Iconic West Village restaurant The Beatrice Inn’s future could be in limbo

Angie Mar turned The Beatrice Inn into a meat lover's paradise, but now the historic space is up for rent.

Written by
Bao Ong

The tussle between restaurant owners and landlords is nothing new, but in a year where a record number of restaurants have permanently closed, the future of The Beatrice Inn, one of the city’s most historic restaurants, could be in danger.

The Bea, as regulars call it, is now on the market for rent after being listed less than a week ago. It’s been a challenging year for restaurants—a New York City Hospitality Alliance survey found that 9 out of 10 restaurants couldn’t pay their rent in August, as reported by The New York Times—but for a listing to be posted is a clear indication that negotiations are tense between the landlord and owners, according to restaurant owners.

Angie Mar The Beatrice Inn
Photograph: The Beatrice Inn / Johnny Miller

Angie Mar, owner and executive chef of The Beatrice Inn, bought the restaurant and rights to the business name from ex-Vanity Fair editor in chief Graydon Carter in 2016 and has since transformed it into a destination for meat lovers, even with its high-priced menu. The space, which is located in a historic district within the West Village, opened nearly a century ago as a speakeasy. At one time, it was a trendy nightclub for Hollywood celebs.

(Dataset entries)
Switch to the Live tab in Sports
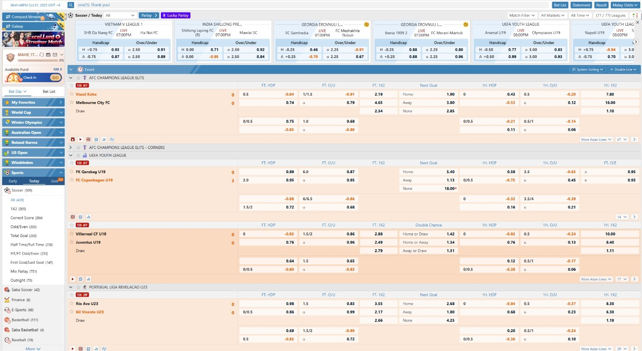The height and width of the screenshot is (351, 642). point(55,181)
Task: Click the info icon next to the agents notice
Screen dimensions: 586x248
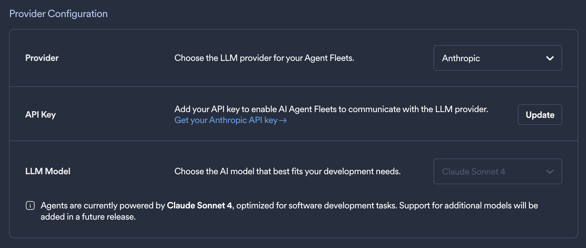Action: click(30, 205)
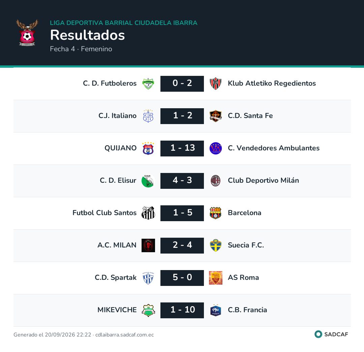Click the MIKEVICHE team name
Screen dimensions: 364x352
[117, 310]
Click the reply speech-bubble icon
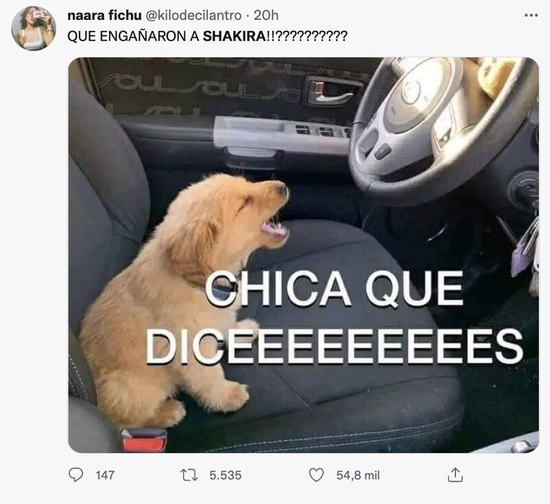The height and width of the screenshot is (504, 550). 76,475
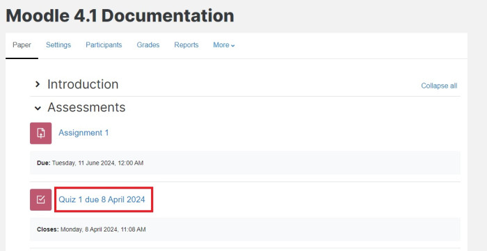This screenshot has width=487, height=251.
Task: Click the bold Due: label
Action: (x=43, y=163)
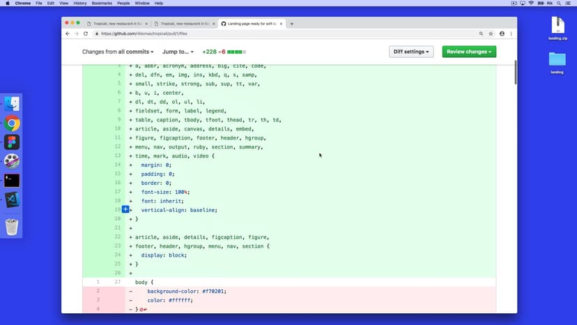Open Finder from the dock

(12, 105)
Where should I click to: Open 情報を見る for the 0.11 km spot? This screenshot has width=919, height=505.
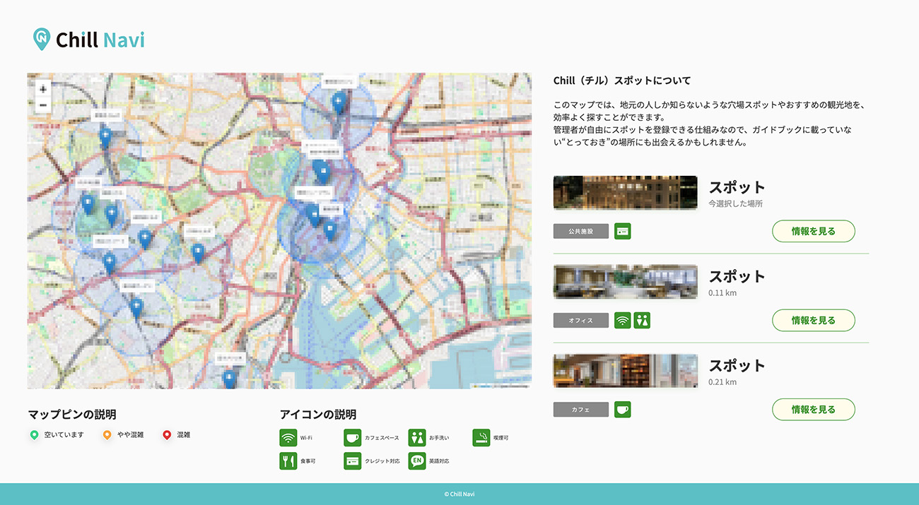(x=813, y=321)
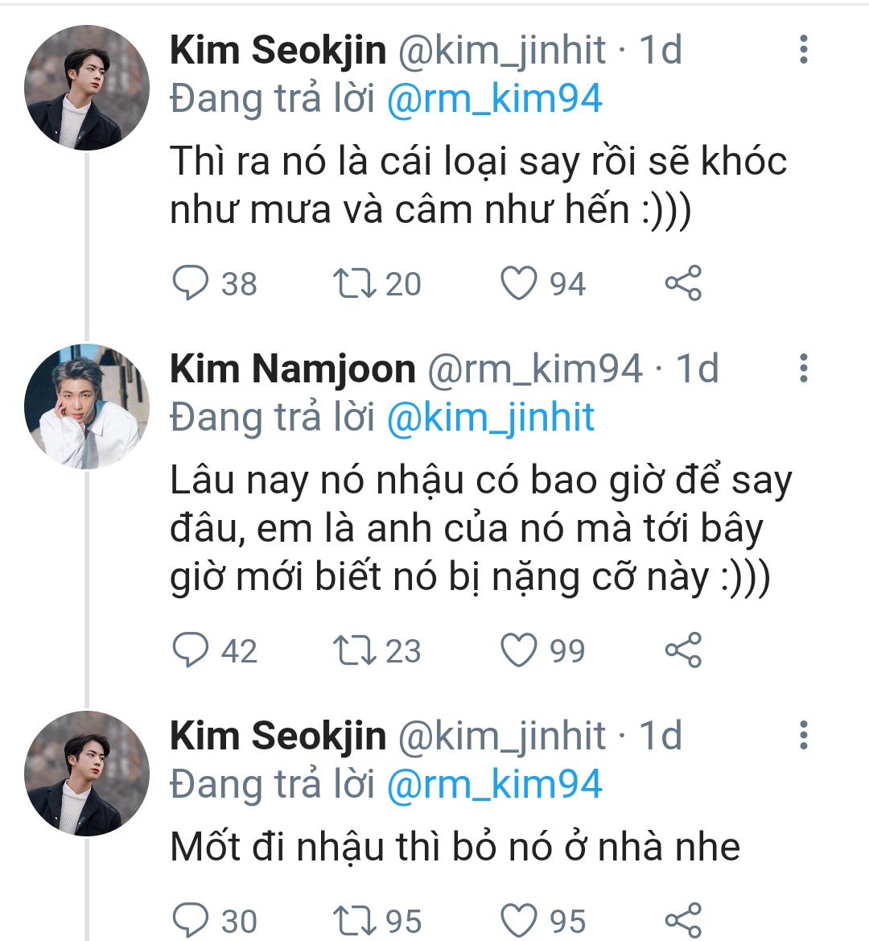
Task: Retweet the first Kim Seokjin tweet
Action: pos(352,283)
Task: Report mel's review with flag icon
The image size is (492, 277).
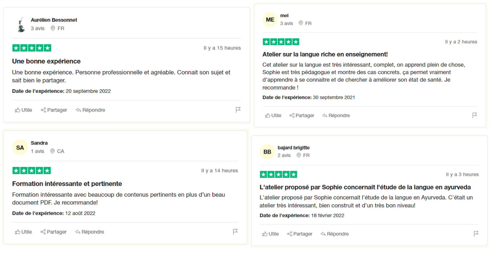Action: tap(474, 115)
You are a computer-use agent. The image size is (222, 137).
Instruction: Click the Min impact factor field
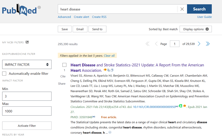[x=27, y=96]
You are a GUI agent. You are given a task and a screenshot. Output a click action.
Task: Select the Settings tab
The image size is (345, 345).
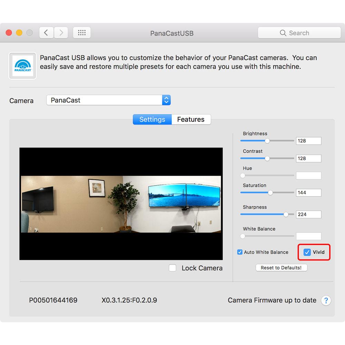[152, 119]
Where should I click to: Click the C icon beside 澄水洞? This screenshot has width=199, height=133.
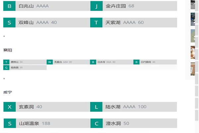(97, 123)
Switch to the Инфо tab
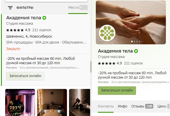The height and width of the screenshot is (116, 170). point(123,106)
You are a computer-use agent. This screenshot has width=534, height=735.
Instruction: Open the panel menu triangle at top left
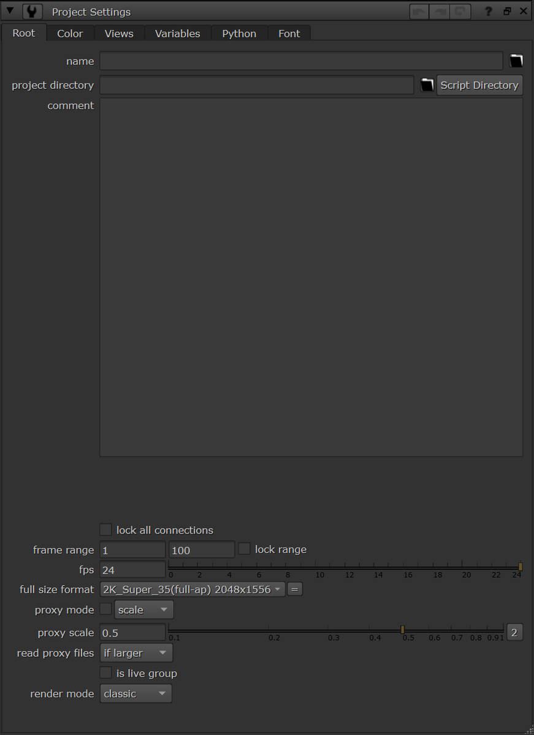click(10, 10)
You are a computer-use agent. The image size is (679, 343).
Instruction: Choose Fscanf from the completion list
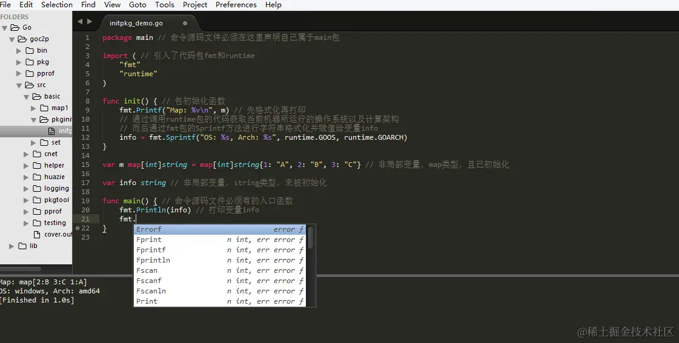[x=219, y=281]
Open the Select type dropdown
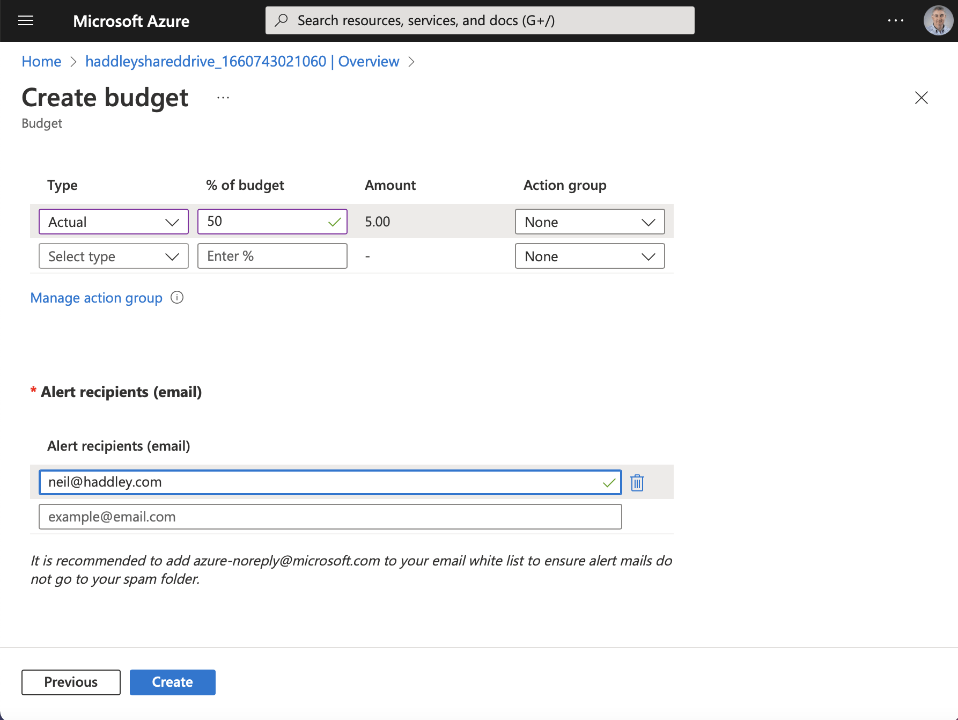Screen dimensions: 958x720 point(114,256)
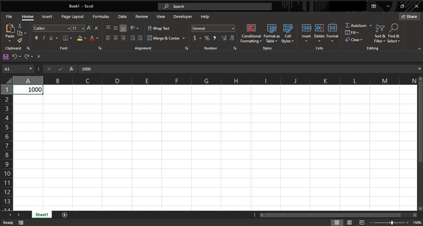The width and height of the screenshot is (423, 226).
Task: Select the Sheet1 tab
Action: point(42,215)
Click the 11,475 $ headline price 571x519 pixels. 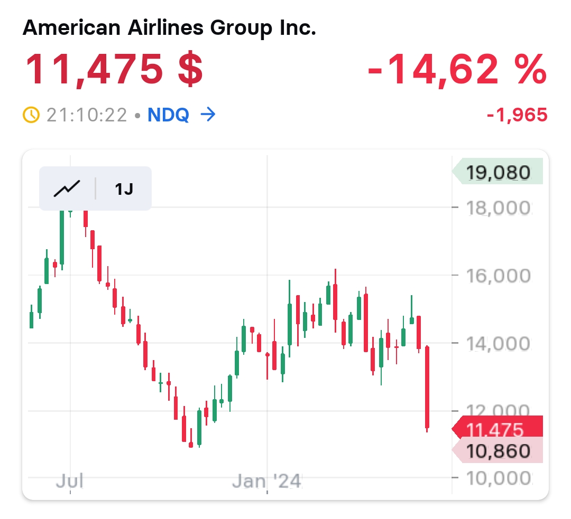click(x=114, y=70)
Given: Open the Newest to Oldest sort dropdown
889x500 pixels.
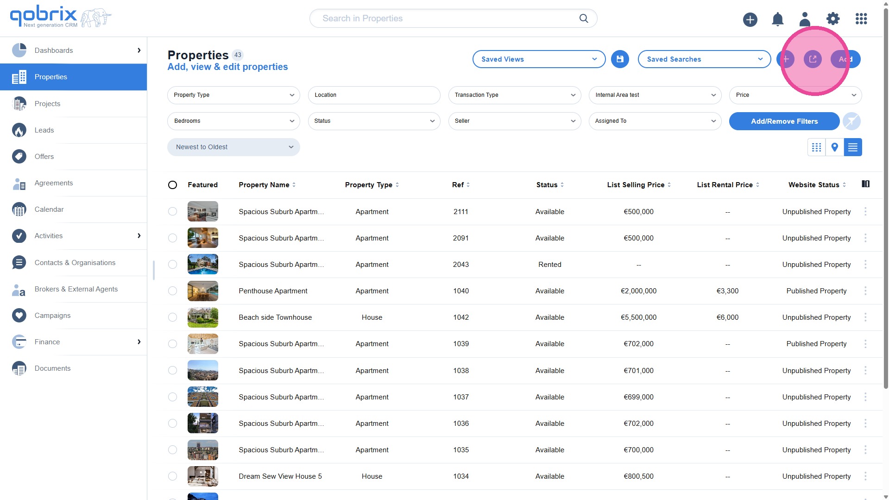Looking at the screenshot, I should pos(233,147).
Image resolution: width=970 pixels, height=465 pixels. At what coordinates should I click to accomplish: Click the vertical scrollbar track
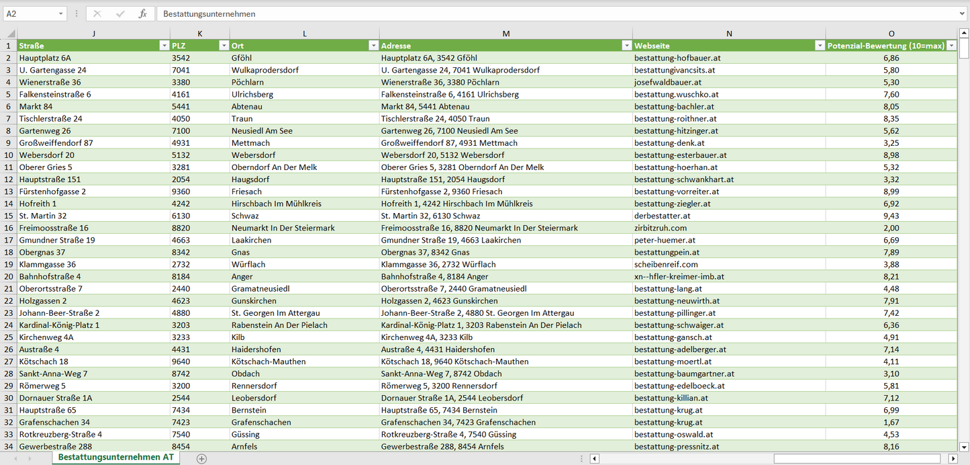[964, 269]
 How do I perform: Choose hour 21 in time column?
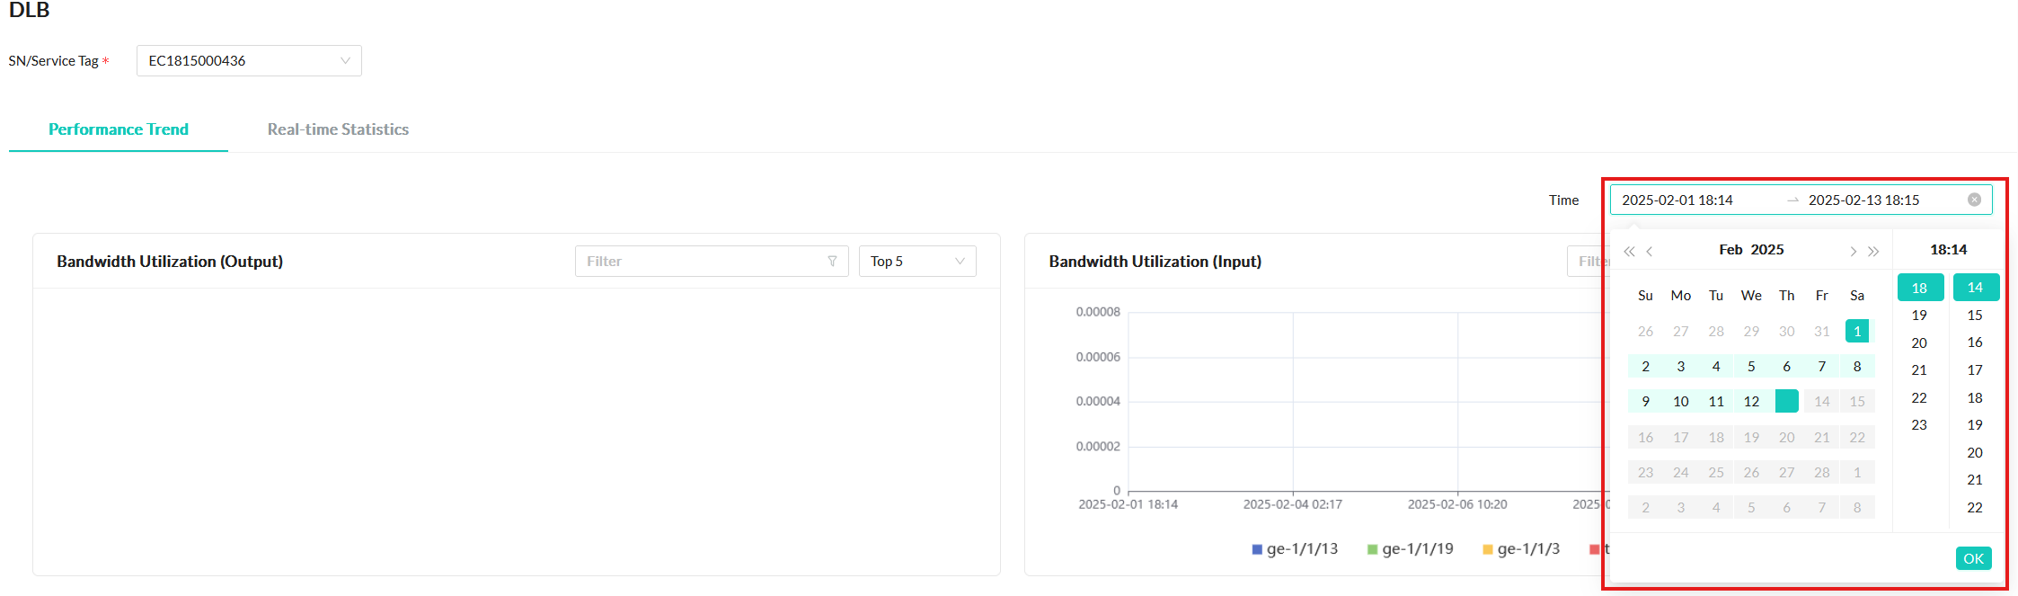[1919, 370]
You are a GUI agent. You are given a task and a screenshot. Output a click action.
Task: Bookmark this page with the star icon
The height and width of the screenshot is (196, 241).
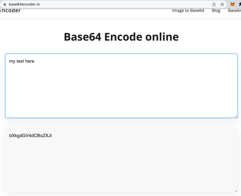click(222, 4)
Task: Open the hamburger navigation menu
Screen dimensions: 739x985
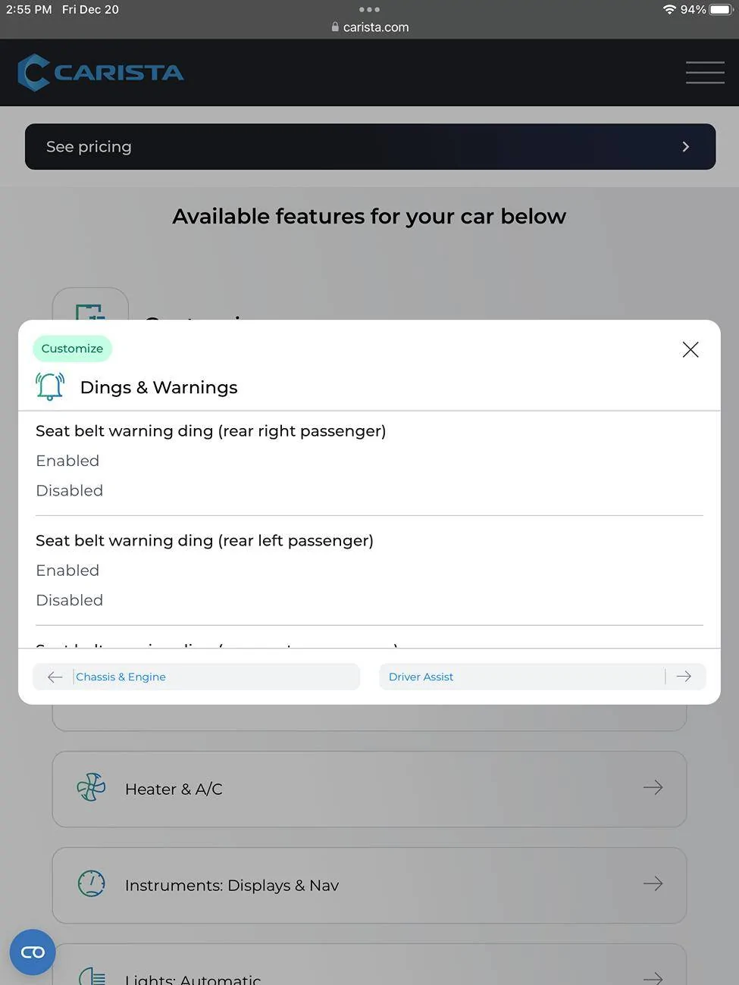Action: (705, 73)
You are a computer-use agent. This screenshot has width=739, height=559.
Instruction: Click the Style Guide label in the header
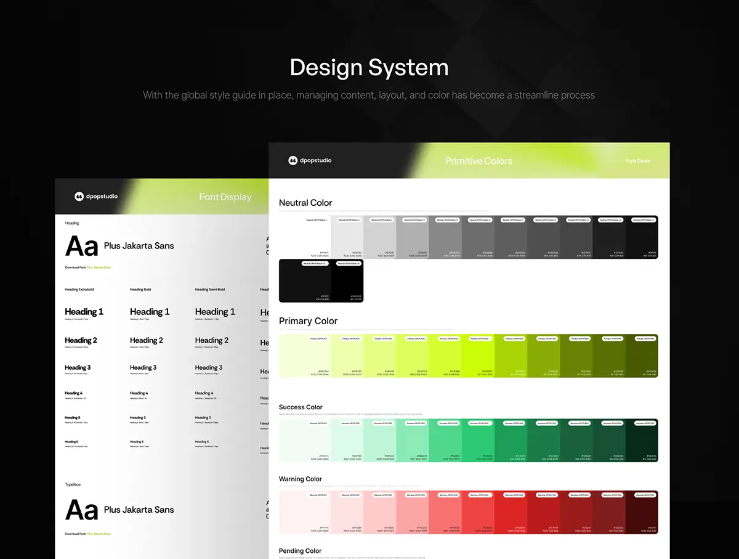click(637, 161)
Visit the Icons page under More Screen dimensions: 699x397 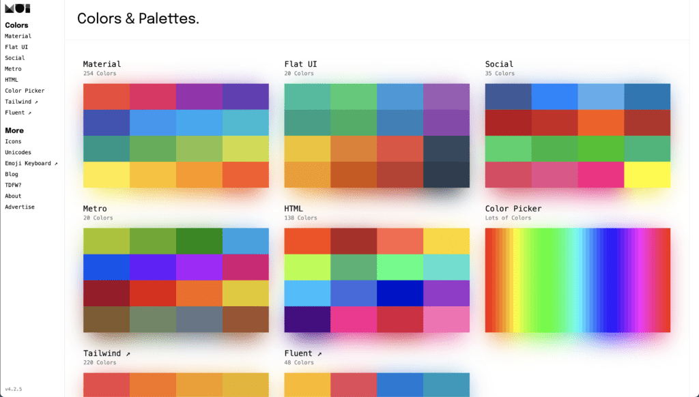point(12,141)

#### [Activity list]
a. Restate word for word the stretch of the Beatrice Inn article from "Iconic West Village" through "up for rent.".
b. Take the article about The Beatrice Inn further, picking up after its last sentence.
The data is not needed for anything here.

#### [Replies]
a.
Iconic West Village restaurant The Beatrice Inn’s future could be in limbo

Angie Mar turned The Beatrice Inn into a meat lover's paradise, but now the historic space is up for rent.

b.
“Angie Mar and her team fervently believe in New York City and the legacy that is The Beatrice Inn,” a spokesperson for The Bea shared with Time Out New York. “They are currently in good faith negotiations to renew their lease with their landlord and making concerted efforts to determine whether a proposed increase in rent is sustainable amidst a global pandemic.”

Last week, Governor Andrew Cuomo said the state extended the state’s eviction moratorium on commercial leases through the end of the year (although the restaurant and landlord confirmed that The Bea’s lease isn’t up until the end of January). While it’s unclear where the negotiations are headed, the building’s landlord, Spirit Investment Partners, is painting a less rosy picture.

“We would like her to stay. She's run a very successful business out of there for five years,” says David Nachman, a partner at Spirit Investment Partners. “Unfortunately, as we all know, we're trying to find a solution that's workable for both of us. We're having a tough time finding a middle ground. We don't know how much faith we have in striking a deal.”

For now, the iconic green-and-red neon sign on West 12th Street is still turned on and diners continue to dine outdoors (there’s even live music on many nights).